An Anti-Vaccination Propaganda In Kerala Is Ignorantly Killing Children

Posted on July 9, 2016 in Health and Life

By Sreya Salim:

Anti-vaccination movements are almost as old as the vaccines themselves. Ever since Edward Jenner conducted his historic experiment, a number of arguments have been put forth against immunisation programs. Time and again, all these statements have been proven to be unequivocally false by modern science. Yet, propaganda against immunisation still continues in different parts of the world.

The latest news is from Kerala, a state which can boast of a well-developed health system and the highest literacy rate. Northern Kerala is witnessing a slow re-emergence of once eradicated diseases, due to false propaganda against immunisation.

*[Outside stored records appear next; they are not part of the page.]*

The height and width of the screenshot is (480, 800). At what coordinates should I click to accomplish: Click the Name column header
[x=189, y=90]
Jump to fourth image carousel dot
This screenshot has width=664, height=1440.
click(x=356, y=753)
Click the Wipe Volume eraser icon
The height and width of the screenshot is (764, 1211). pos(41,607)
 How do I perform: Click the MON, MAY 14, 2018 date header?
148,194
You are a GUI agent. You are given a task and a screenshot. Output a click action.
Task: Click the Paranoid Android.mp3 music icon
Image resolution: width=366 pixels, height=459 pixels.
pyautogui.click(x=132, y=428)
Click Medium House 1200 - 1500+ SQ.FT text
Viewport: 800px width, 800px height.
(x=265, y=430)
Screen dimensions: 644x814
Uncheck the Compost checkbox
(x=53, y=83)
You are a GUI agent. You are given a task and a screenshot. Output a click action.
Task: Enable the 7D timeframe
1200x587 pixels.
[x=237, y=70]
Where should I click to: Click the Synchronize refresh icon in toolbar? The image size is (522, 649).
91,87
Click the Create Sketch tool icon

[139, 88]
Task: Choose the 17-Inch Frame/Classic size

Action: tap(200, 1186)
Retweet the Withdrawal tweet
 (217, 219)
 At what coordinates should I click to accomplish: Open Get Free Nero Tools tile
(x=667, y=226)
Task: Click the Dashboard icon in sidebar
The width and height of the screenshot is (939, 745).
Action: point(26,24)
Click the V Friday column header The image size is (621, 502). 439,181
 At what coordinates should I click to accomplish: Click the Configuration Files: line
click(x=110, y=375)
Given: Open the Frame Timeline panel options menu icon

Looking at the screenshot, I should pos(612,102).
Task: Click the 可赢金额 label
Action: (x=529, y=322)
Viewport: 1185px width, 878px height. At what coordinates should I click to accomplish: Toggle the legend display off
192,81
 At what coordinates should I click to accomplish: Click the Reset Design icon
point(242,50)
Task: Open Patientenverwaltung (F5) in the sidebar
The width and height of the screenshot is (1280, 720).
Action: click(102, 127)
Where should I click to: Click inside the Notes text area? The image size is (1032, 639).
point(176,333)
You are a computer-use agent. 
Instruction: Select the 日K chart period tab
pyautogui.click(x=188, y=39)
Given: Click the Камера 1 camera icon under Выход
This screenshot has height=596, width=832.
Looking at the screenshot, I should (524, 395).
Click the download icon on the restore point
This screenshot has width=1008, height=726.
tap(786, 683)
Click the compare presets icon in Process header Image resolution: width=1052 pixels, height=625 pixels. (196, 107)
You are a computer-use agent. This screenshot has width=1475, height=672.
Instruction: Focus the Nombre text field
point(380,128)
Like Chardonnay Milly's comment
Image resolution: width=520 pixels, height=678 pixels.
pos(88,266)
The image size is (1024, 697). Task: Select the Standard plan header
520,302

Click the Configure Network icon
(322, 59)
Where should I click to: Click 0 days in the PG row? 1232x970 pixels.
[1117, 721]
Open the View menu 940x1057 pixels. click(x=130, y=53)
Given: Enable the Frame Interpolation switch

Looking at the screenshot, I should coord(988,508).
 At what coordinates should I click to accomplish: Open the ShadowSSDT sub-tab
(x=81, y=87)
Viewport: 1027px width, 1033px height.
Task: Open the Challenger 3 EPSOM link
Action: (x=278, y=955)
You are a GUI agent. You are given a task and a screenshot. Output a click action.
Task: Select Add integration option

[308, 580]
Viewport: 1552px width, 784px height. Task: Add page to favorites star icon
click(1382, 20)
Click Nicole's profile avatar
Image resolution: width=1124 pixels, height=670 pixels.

Statistics show that from 2008 to 2015, 20-35 children have died from vaccine preventable diseases in Malappuram, alone. This includes deaths due to tetanus, diphtheria, and measles. Recently, a diphtheria epidemic has broken out in the region. In the last one month alone, 25 patients have been admitted due to diphtheria in Calicut Medical College, out of which, two have died. All of them were fully or partially unimmunised. Doctors are of the opinion that the disease could have been avoided completely, had the children been vaccinated.

For representation only.

Any health worker in Northern Kerala would testify that a large number of people, especially those belonging to Malappuram district, have been rejecting vaccinations to their children based on unscientific grounds. The region has become the epicentre of a powerful anti-vaccination propaganda headed by some religious groups and practitioners of alternative medicine. The claims made, range from vaccines causing autism, paralysis, and infertility to the government forming tie-ups with multi-national companies. Rejection of vaccines based on religious grounds is also not uncommon. Since most of the people have no access to reliable information, they often fall prey to false propaganda. Statistics regarding the risks of vaccination and outdated studies are often exaggerated to spread panic among people. All this is happening, in spite of doctors and scientists emphasising that the risks of immunisation are negligible.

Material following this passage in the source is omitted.